** Opening MATERIAL PROVIDED block **

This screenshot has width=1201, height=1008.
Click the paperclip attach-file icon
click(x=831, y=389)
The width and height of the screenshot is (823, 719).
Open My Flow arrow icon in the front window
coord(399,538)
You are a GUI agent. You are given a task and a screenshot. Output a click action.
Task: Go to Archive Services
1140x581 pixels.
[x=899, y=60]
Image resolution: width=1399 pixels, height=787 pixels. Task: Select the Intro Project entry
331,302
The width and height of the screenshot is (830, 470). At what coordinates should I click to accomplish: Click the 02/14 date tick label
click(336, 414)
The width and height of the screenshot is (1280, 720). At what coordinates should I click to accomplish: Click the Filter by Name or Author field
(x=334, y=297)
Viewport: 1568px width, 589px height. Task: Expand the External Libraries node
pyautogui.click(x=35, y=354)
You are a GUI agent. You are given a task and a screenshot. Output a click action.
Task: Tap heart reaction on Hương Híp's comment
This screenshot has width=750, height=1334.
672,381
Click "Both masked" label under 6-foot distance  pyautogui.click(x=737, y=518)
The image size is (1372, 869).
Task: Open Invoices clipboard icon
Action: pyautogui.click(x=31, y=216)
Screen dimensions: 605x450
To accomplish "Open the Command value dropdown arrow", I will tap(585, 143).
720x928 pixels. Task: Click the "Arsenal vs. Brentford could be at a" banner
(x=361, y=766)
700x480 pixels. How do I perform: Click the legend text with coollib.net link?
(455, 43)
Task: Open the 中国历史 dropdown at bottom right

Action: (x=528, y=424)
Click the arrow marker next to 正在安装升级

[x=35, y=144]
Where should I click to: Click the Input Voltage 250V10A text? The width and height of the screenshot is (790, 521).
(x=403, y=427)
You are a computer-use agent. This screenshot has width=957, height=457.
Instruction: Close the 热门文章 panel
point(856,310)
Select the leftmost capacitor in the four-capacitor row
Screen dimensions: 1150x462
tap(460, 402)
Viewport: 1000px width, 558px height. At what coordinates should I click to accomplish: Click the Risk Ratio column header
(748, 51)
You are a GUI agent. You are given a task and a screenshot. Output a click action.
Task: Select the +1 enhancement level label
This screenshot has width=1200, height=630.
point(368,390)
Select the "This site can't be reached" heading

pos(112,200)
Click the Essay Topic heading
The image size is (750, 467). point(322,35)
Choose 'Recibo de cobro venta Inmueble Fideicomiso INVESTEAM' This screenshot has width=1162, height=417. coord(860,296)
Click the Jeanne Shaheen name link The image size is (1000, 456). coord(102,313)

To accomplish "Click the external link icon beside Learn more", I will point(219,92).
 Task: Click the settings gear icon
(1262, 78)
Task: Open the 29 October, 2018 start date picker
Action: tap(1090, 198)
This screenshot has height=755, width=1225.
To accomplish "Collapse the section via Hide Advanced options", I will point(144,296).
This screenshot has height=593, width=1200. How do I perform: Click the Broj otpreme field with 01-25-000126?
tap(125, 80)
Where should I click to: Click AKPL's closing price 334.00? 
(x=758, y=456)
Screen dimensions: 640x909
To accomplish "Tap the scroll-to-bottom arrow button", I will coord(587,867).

** Closing MATERIAL PROVIDED block **

Read the listing above, then copy every line that includes the string "will".

▶ **WORKED SOLUTION**:
To accomplish "Open the Command value dropdown arrow", I will tap(585, 143).
To accomplish "Click the external link icon beside Learn more", I will point(219,92).
To accomplish "Collapse the section via Hide Advanced options", I will point(144,296).
To accomplish "Tap the scroll-to-bottom arrow button", I will coord(587,867).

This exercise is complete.